BRIEF ::
Take the data that follows and return it exactly.

---*---

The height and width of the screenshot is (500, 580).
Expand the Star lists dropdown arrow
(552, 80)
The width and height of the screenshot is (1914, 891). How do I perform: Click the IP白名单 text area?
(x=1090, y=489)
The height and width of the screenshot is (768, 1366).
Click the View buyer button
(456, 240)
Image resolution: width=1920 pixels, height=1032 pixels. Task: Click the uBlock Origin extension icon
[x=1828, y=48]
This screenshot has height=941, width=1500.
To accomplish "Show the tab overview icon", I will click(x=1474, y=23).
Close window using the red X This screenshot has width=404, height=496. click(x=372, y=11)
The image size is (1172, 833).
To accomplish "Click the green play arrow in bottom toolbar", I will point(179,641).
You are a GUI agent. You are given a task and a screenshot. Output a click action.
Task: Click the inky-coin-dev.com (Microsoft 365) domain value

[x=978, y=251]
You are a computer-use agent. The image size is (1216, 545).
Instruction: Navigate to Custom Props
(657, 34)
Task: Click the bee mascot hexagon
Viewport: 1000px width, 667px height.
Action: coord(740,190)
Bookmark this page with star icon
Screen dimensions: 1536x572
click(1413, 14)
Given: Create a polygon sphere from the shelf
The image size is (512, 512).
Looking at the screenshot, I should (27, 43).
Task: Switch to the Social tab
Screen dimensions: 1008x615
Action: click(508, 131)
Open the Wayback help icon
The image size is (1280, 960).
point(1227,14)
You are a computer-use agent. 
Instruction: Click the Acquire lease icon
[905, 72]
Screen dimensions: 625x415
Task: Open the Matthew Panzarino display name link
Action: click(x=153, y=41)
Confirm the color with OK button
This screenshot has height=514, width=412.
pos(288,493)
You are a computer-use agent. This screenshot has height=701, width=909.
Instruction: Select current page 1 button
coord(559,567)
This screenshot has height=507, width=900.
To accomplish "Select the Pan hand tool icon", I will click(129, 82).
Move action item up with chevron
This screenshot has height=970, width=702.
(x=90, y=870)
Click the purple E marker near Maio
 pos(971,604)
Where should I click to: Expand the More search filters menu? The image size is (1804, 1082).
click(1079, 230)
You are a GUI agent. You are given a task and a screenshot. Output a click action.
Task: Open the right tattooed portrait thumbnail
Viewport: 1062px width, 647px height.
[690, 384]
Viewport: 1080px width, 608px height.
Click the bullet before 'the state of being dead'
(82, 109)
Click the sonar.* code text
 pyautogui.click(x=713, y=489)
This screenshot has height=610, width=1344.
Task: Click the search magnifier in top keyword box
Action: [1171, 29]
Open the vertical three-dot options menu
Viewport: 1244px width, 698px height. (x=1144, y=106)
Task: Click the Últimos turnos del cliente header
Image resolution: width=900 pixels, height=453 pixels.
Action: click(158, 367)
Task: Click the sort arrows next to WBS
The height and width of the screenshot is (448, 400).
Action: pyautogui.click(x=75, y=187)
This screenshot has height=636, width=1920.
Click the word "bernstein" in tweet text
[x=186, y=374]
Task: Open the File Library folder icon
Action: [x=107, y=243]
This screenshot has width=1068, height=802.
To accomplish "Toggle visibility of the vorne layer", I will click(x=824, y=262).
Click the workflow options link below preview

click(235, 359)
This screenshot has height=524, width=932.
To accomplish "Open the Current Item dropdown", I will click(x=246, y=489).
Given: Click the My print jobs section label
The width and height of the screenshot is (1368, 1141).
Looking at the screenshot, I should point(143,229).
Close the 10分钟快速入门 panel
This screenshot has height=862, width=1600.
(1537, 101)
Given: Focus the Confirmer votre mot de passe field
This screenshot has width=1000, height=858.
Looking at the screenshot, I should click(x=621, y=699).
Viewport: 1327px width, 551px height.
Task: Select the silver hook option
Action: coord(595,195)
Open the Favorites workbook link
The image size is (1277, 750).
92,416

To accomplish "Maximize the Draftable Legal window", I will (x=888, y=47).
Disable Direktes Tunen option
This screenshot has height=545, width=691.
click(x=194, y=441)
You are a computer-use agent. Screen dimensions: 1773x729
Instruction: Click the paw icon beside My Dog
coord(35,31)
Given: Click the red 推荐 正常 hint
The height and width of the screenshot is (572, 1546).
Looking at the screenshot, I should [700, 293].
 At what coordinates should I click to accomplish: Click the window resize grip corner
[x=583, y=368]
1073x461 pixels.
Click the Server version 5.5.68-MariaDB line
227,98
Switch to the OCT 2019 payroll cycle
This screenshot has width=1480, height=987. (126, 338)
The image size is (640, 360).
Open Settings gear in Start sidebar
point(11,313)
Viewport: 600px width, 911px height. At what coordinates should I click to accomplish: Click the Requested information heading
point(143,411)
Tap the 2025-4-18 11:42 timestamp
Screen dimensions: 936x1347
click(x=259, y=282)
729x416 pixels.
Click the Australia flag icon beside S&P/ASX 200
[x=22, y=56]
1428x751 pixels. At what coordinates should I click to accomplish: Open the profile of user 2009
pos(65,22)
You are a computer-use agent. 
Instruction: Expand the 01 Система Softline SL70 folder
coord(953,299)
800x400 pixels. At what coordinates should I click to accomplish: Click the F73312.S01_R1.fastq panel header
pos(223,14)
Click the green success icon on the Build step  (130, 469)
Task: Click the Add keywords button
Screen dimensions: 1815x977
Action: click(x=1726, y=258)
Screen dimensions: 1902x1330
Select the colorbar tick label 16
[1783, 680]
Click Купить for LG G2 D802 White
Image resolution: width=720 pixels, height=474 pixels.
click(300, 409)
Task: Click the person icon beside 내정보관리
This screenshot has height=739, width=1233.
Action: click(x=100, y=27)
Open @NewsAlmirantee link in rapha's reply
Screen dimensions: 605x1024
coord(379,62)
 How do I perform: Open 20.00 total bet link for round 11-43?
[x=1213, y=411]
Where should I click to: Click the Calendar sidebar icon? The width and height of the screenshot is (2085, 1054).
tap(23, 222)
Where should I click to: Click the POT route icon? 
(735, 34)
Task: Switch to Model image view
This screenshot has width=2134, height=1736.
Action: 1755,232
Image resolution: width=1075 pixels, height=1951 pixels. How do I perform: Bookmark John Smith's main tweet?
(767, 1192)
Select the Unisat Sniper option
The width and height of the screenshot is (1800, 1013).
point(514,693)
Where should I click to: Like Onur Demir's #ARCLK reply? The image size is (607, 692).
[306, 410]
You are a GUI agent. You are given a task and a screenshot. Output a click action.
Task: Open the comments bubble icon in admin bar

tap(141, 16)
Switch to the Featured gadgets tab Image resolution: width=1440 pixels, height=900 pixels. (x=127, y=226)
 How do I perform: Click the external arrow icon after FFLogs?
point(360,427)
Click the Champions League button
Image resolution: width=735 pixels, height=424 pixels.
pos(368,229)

---*---

FINISHED EXERCISE ::
The height and width of the screenshot is (500, 580).
Expand the Star lists dropdown arrow
(552, 80)
The width and height of the screenshot is (1914, 891). How do I perform: Click the IP白名单 text area?
(x=1090, y=489)
The height and width of the screenshot is (768, 1366).
Click the View buyer button
(456, 240)
Image resolution: width=1920 pixels, height=1032 pixels. Task: Click the uBlock Origin extension icon
[x=1828, y=48]
This screenshot has height=941, width=1500.
To accomplish "Show the tab overview icon", I will click(x=1474, y=23).
Close window using the red X This screenshot has width=404, height=496. click(x=372, y=11)
The image size is (1172, 833).
To accomplish "Click the green play arrow in bottom toolbar", I will point(179,641).
You are a GUI agent. You are given a task and a screenshot. Output a click action.
Task: Click the inky-coin-dev.com (Microsoft 365) domain value

[x=978, y=251]
You are a computer-use agent. The image size is (1216, 545).
Instruction: Navigate to Custom Props
(657, 34)
Task: Click the bee mascot hexagon
Viewport: 1000px width, 667px height.
Action: coord(740,190)
Bookmark this page with star icon
Screen dimensions: 1536x572
click(1413, 14)
Given: Create a polygon sphere from the shelf
The image size is (512, 512).
Looking at the screenshot, I should (27, 43).
Task: Switch to the Social tab
Screen dimensions: 1008x615
Action: click(508, 131)
Open the Wayback help icon
The image size is (1280, 960).
point(1227,14)
You are a computer-use agent. 
Instruction: Click the Acquire lease icon
[905, 72]
Screen dimensions: 625x415
Task: Open the Matthew Panzarino display name link
Action: click(x=153, y=41)
Confirm the color with OK button
This screenshot has height=514, width=412.
pos(288,493)
You are a computer-use agent. This screenshot has height=701, width=909.
Instruction: Select current page 1 button
coord(559,567)
This screenshot has height=507, width=900.
To accomplish "Select the Pan hand tool icon", I will click(129, 82).
Move action item up with chevron
This screenshot has height=970, width=702.
(x=90, y=870)
Click the purple E marker near Maio
 pos(971,604)
Where should I click to: Expand the More search filters menu? The image size is (1804, 1082).
click(1079, 230)
You are a GUI agent. You are given a task and a screenshot. Output a click action.
Task: Open the right tattooed portrait thumbnail
Viewport: 1062px width, 647px height.
[690, 384]
Viewport: 1080px width, 608px height.
Click the bullet before 'the state of being dead'
(82, 109)
Click the sonar.* code text
 pyautogui.click(x=713, y=489)
This screenshot has height=610, width=1344.
Task: Click the search magnifier in top keyword box
Action: [1171, 29]
Open the vertical three-dot options menu
Viewport: 1244px width, 698px height. (x=1144, y=106)
Task: Click the Últimos turnos del cliente header
Image resolution: width=900 pixels, height=453 pixels.
Action: click(158, 367)
Task: Click the sort arrows next to WBS
The height and width of the screenshot is (448, 400).
Action: pyautogui.click(x=75, y=187)
This screenshot has height=636, width=1920.
Click the word "bernstein" in tweet text
[x=186, y=374]
Task: Open the File Library folder icon
Action: [x=107, y=243]
This screenshot has width=1068, height=802.
To accomplish "Toggle visibility of the vorne layer", I will click(x=824, y=262).
Click the workflow options link below preview

click(235, 359)
This screenshot has height=524, width=932.
To accomplish "Open the Current Item dropdown", I will click(x=246, y=489).
Given: Click the My print jobs section label
The width and height of the screenshot is (1368, 1141).
Looking at the screenshot, I should point(143,229).
Close the 10分钟快速入门 panel
This screenshot has height=862, width=1600.
(1537, 101)
Given: Focus the Confirmer votre mot de passe field
This screenshot has width=1000, height=858.
Looking at the screenshot, I should click(x=621, y=699).
Viewport: 1327px width, 551px height.
Task: Select the silver hook option
Action: coord(595,195)
Open the Favorites workbook link
The image size is (1277, 750).
92,416

To accomplish "Maximize the Draftable Legal window", I will (x=888, y=47).
Disable Direktes Tunen option
This screenshot has height=545, width=691.
click(x=194, y=441)
You are a computer-use agent. Screen dimensions: 1773x729
Instruction: Click the paw icon beside My Dog
coord(35,31)
Given: Click the red 推荐 正常 hint
The height and width of the screenshot is (572, 1546).
Looking at the screenshot, I should [700, 293].
 At what coordinates should I click to accomplish: Click the window resize grip corner
[x=583, y=368]
1073x461 pixels.
Click the Server version 5.5.68-MariaDB line
227,98
Switch to the OCT 2019 payroll cycle
This screenshot has width=1480, height=987. (126, 338)
The image size is (640, 360).
Open Settings gear in Start sidebar
point(11,313)
Viewport: 600px width, 911px height. At what coordinates should I click to accomplish: Click the Requested information heading
point(143,411)
Tap the 2025-4-18 11:42 timestamp
Screen dimensions: 936x1347
click(x=259, y=282)
729x416 pixels.
Click the Australia flag icon beside S&P/ASX 200
[x=22, y=56]
1428x751 pixels. At what coordinates should I click to accomplish: Open the profile of user 2009
pos(65,22)
You are a computer-use agent. 
Instruction: Expand the 01 Система Softline SL70 folder
coord(953,299)
800x400 pixels. At what coordinates should I click to accomplish: Click the F73312.S01_R1.fastq panel header
pos(223,14)
Click the green success icon on the Build step  (130, 469)
Task: Click the Add keywords button
Screen dimensions: 1815x977
Action: click(x=1726, y=258)
Screen dimensions: 1902x1330
Select the colorbar tick label 16
[1783, 680]
Click Купить for LG G2 D802 White
Image resolution: width=720 pixels, height=474 pixels.
click(300, 409)
Task: Click the person icon beside 내정보관리
This screenshot has height=739, width=1233.
Action: click(x=100, y=27)
Open @NewsAlmirantee link in rapha's reply
Screen dimensions: 605x1024
coord(379,62)
 How do I perform: Open 20.00 total bet link for round 11-43?
[x=1213, y=411]
Where should I click to: Click the Calendar sidebar icon? The width and height of the screenshot is (2085, 1054).
tap(23, 222)
Where should I click to: Click the POT route icon? 
(735, 34)
Task: Switch to Model image view
This screenshot has width=2134, height=1736.
Action: 1755,232
Image resolution: width=1075 pixels, height=1951 pixels. How do I perform: Bookmark John Smith's main tweet?
(767, 1192)
Select the Unisat Sniper option
The width and height of the screenshot is (1800, 1013).
point(514,693)
Where should I click to: Like Onur Demir's #ARCLK reply? The image size is (607, 692).
[306, 410]
You are a GUI agent. You are given a task and a screenshot. Output a click action.
Task: Open the comments bubble icon in admin bar

tap(141, 16)
Switch to the Featured gadgets tab Image resolution: width=1440 pixels, height=900 pixels. (x=127, y=226)
 How do I perform: Click the external arrow icon after FFLogs?
point(360,427)
Click the Champions League button
Image resolution: width=735 pixels, height=424 pixels.
pos(368,229)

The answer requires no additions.